Страница 18 из 36
— А как кончу с ним, в поминальную книжку запишу, — христианской душе надо поминание, а за грехи его, Ваньки, попы отмолят… Вишь ты, я добр, я добр, Мария…
Он, смеясь, погладил ее по лицу.
— А ты уж испугалась? Не бабье, видно, это дело, про казнь да про крамольников слушать. Сиди себе за пяльцами. А хочешь слона диковинного поглядеть? От кызылбашского шаха… спереди рука у носа, а рука та фырчит… А мне недосуг. Прощай.
Мария смотрела на царя, не отрываясь, с восторгом. Лицо ее было бледно; ноздри трепетали; глаза стали громадными, и в них застыла жуткая тьма.
— Государь, — прошептала она, — дозволь мне увидеть тех крамольников, что на жизнь твою, и здоровье, и власть, от Бога данную, умысел держат.
Царь засмеялся.
— Для че то, Марьюшка?
Она приблизила к нему бледное лицо.
— Я бы пытала их сама, государь; я бы их огнем; я бы взяла у палача веревку да клещи…
Царь даже попятился. Ему показалось, что у нее лицо дьяволицы. Ему стало страшно.
— Свят, свят, свят, — забормотал он, — правду сказывают: что есть женщина? Гнездо ехидны… Отыди от меня, сатана…

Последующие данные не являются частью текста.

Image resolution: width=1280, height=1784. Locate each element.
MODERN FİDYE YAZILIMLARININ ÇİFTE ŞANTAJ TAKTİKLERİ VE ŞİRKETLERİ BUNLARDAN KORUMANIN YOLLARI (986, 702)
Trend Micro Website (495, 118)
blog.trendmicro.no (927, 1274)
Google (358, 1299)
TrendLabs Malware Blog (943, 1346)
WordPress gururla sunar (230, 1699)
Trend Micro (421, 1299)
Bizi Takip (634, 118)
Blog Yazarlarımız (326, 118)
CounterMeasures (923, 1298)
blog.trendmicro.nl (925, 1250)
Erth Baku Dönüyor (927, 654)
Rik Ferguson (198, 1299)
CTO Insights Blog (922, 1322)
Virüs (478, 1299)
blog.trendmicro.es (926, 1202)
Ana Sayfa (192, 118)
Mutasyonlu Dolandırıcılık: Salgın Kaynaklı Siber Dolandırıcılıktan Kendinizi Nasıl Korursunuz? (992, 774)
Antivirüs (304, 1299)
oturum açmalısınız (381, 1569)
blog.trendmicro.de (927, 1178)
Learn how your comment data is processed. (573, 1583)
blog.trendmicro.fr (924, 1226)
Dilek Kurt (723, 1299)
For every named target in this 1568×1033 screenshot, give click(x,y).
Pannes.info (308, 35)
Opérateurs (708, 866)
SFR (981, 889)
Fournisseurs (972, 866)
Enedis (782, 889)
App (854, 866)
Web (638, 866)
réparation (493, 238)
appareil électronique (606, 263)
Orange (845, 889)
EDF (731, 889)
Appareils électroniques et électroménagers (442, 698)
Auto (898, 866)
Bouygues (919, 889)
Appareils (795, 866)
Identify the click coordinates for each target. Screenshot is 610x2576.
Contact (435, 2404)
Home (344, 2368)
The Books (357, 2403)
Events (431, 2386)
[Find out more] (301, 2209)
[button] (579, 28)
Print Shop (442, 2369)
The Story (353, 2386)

Он помолчал. Молчала и царица.
— Крестись, — сказал он устало. — Это ли бабьи затеи? Грех. — Он вздохнул. — Настя-голубушка только плакала да Богу молилась о моем здравии, и тебе то должно. «Я бы пытала их сама». Эки слова вымолвила! Нынче лишних сто поклонов положи… молись паче… Я иду.
Он простился с ней холодно и чувствовал отвращение, касаясь губами ее лба; и когда ушел, его все продолжали преследовать ее глаза, «очи ведьмы-чаровницы» — страшные и злые.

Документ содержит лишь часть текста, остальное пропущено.